Barbara Houghton looked surprised by the question. ‘Blond. Why?’
‘I was just curious,’ Brady lied. He could see in Barbara’s eyes that she knew he was lying. But she didn’t challenge him. His mind went back to the photographs of the blond-haired Lucy Macintosh that he had found at Mill Cottage. Then to the victim murdered in 1977 and to Annabel Edwards. ‘What else had he done to her?’
‘He had taken her clothes off and had made her lie down. When I walked in he was straddled over her body. His hands lifting her head. His face so close to hers. As if he was trying to breathe in her last breath.’ She shook her head, disturbed. ‘God only knows what would have happened if I hadn’t walked in when I did.’
‘What did you do?’ Brady asked.
‘I screamed at him to stop.’
‘Why weren’t the police called?’
Barbara sighed as she looked at him. The horror in her eye gone. Replaced by a defeated acceptance. And a profound sadness.
‘I hate to think of what he’s doing to that poor Edwards girl. It turns my blood cold. You see, I’ve looked in his eyes. There is nothing there. Nothing.’ She took a drink. Her hands trembling as she did so. After a couple of meditative mouthfuls she looked back at Brady. ‘Eileen Macintosh begged me not to say anything. That she would deal with it. With him. From what I understood she paid the girl’s mother off. Silenced her with money and the assurance that James would be removed. That he wasn’t well and needed medical help. The girl’s mother, a cleaner for someone in the street I think, agreed.’
Brady frowned at this.
‘Eileen Macintosh could be very persuasive. And she remained true to her word. James left that evening. And I didn’t see him again until he was fifteen.’
‘And what was he like when he returned?’
Barbara smiled. ‘Complete transformation. I don’t know what sort of treatment he received inside St George’s that time, but it worked. He was polite and even . . . well, charming. It was as if he was a different person. He had even changed physically. He returned an attractive young man. Tall, athletic. So when he was arrested and charged with killing his psychiatrist and his family I could not have been more shocked.’
Brady sa
t back for a moment and contemplated what he had just been told. He wanted to check out St George’s to see whether they still had Macintosh’s medical records. If they did, then they might mention Lucy Macintosh. He knew it was a long shot but it was worth it if it helped him get a better understanding of Macintosh’s mind.
‘Thank you, Mrs Houghton. You have been a considerable help.’ Brady stood up.
Barbara followed suit. ‘I hope so. I wasn’t able to sleep last night knowing he has that poor child. I knew I had no choice but to talk to you. I . . . I still feel guilty for not phoning the police when I found him with the cleaner’s little girl.’
Brady gave tried to reassure her. ‘It wouldn’t have made any difference. I promise. James David Macintosh would have gone on to kill regardless. He’s just hard-wired that way.’ But he could see that she wasn’t buying it. ‘What happened to Eileen Macintosh when he went to prison?’ Brady added as an after-thought.

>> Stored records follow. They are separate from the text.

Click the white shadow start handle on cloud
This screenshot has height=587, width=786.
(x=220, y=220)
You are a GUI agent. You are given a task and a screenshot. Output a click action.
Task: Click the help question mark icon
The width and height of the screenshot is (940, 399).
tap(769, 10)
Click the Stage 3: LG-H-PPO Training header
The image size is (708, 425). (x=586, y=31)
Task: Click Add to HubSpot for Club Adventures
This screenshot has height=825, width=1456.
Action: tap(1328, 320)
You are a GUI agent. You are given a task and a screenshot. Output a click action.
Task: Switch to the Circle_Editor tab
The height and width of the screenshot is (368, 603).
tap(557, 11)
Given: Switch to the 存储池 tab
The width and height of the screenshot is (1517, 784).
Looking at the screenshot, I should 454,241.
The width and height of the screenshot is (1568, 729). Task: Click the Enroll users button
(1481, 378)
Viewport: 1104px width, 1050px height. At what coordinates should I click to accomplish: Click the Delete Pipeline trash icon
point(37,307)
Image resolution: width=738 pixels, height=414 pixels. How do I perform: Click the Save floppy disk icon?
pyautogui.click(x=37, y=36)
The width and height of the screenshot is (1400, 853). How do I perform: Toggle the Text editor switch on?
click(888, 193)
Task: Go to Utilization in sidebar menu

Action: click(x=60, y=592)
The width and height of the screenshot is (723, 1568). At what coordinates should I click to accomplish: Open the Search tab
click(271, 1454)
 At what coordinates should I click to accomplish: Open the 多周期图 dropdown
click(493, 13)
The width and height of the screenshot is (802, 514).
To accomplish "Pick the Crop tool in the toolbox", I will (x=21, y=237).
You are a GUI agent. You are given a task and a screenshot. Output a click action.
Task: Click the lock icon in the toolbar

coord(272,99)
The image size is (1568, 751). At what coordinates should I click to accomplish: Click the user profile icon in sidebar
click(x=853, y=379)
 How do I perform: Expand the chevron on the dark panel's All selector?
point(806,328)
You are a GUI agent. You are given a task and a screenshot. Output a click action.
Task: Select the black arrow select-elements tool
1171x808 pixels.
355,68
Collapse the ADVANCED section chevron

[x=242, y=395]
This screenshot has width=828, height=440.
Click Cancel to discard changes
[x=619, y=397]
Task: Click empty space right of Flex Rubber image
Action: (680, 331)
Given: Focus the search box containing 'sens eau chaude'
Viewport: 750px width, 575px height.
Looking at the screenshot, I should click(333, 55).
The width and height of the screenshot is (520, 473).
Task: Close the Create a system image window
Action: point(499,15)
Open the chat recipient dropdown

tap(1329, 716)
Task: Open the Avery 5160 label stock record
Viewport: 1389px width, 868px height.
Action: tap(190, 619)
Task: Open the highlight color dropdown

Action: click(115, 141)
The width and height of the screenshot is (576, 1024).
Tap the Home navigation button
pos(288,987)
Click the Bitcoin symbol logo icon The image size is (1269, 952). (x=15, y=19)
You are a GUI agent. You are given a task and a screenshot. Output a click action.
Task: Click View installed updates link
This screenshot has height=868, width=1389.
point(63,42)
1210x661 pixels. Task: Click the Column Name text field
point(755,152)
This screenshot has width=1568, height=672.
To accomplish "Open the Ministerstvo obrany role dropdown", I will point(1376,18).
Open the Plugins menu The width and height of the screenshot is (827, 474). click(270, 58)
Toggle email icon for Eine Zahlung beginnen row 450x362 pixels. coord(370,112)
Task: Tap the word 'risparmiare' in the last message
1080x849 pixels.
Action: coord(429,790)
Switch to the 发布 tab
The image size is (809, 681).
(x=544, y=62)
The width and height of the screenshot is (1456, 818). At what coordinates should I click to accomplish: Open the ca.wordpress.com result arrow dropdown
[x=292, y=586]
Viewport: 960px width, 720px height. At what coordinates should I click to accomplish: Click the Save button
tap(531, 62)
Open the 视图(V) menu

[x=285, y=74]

‘She left. Had no choice really. The press were camped outside her door hounding her. But that wasn’t what made her leave. Nor was it the hate mail and phone calls she started receiving. No. It was the fact that the neighbourhood had ostracised her. No one looked her in the eye. Or talked to her. She was even getting dog faeces pushed through her letter box. Then the bridge club she belonged to turned their back on her. So she left.’
Brady couldn’t imagine how difficult it must have been to be related to such a high-profile murderer like James David Macintosh. ‘Where did she go?’
Barbara shook her head. ‘She moved as far away as possible. To the other side of the world. Sydney, Australia, I think. She wanted to start over. Not that I could blame her.’
Nor could Brady. He just hoped he would be able to track her down in time. He needed to understand why Macintosh had abducted Annabel Edwards. Before it was too late.